All drivers start each race with all their available driver condition points. Driving close behind another driver reduces their current driver condition points. If a driver loses all such driver condition points, the game calls this a "Knockout". Computer-controlled drivers can do the same thing to the player and each other. If the player receives a Knockout, they suffer a temporary loss of control. This is signified by blurry graphics, heart-pounding audio, and a difference in car response.

Eventually this temporary condition ends and driver condition points begin to regenerate according to the rate that is established in the player's statistics. When computer-controlled drivers suffer a Knockout, their driving becomes visibly slower and slightly erratic. Expert players will be able to recognize the pattern that the knocked out vehicle will take and can avoid them completely. The erratic movements tend to include slowing down, wobbling around the course, followed by taking a slight dip to the left or the right (depending on the race track).

===Damage model===
All cars start each race with all available condition points. Collisions and/or off-course excursions will visibly damage cars, and reduce car condition points for the duration of the race. Off-road excursions presumably create excessive tire wear and suspension damage to racing cars. In any case, the phenomenon serves to inflict a penalty for cheating short-cuts; excessive off-course excursions can destroy a vehicle the same way that banging it excessively can do. This phenomenon can also reward players who remain on the road by letting them get bumped more frequently before being marked down as a "DNF".

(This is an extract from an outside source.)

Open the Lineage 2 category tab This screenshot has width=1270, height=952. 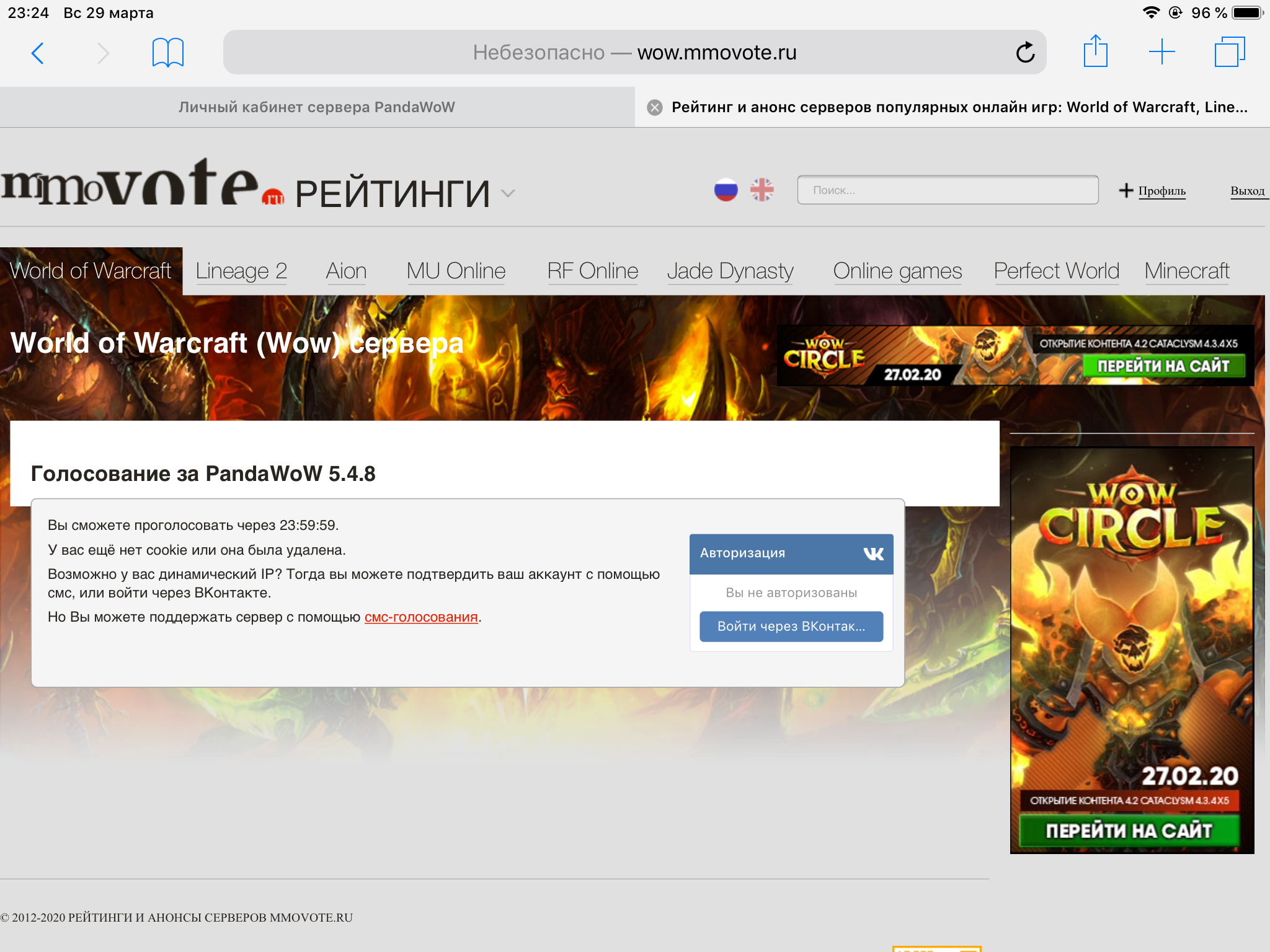click(x=241, y=271)
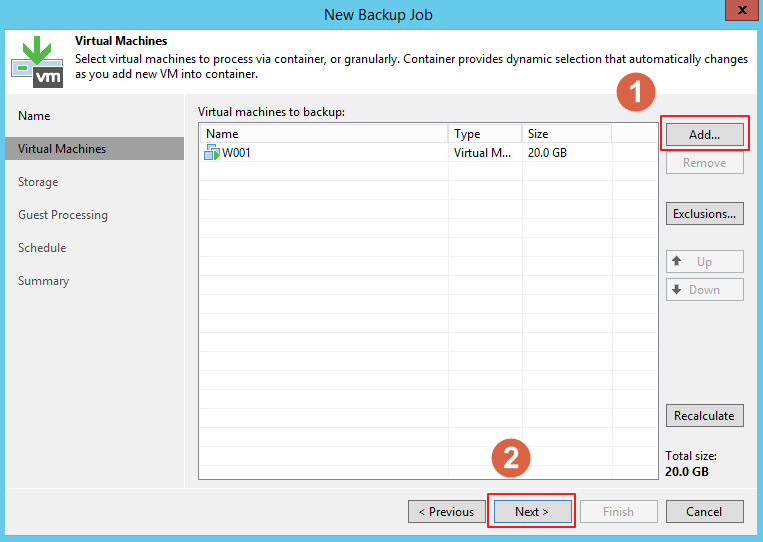Viewport: 763px width, 542px height.
Task: Open the Schedule step
Action: (42, 248)
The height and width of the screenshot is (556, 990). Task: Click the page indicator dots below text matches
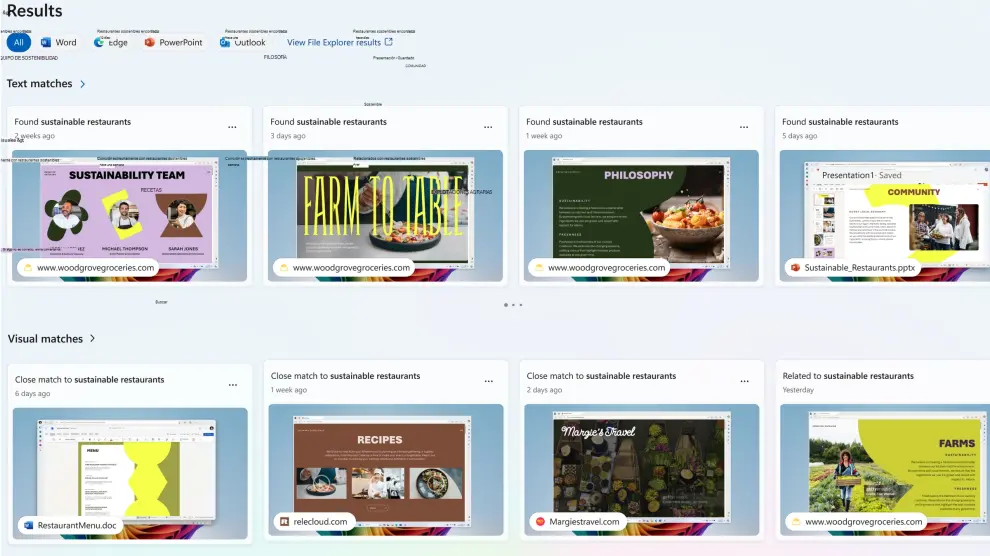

The player's car, and the opponents' cars, can be damaged to zero car condition points. When that happens, retirement is forced. Car damage is shown visibly in the rendered models, as well as on a condition gauge which indicates how much more damage the car can take.

==Reception==
Ian Dransfield of VideoGamer.com rated the game 3 out of 10 and stated that it "has lots of ideas, but no great ones". Chris Roper of IGN rated the game 4 out of 10 and criticized the controls and the artificial intelligence, and said that many of the vehicles "drive very, very similarly". In his review, "Alfa Romeo Racing Italiano is certainly interesting, but it's too bad it's not any good. There are plenty of good and unique ideas here, but none of them work out as well as they could or should have". Greg Mueller of GameSpot rated the game 4.5 out of 10 and noted that despite the game's selection of vehicles, many of them "are just different versions of the same model". Mueller also criticized the controls and graphics, and stated that the role-playing aspect "makes the lifeless racing a bit more interesting", but "it's not enough to save the dull racing and dated presentation of this game".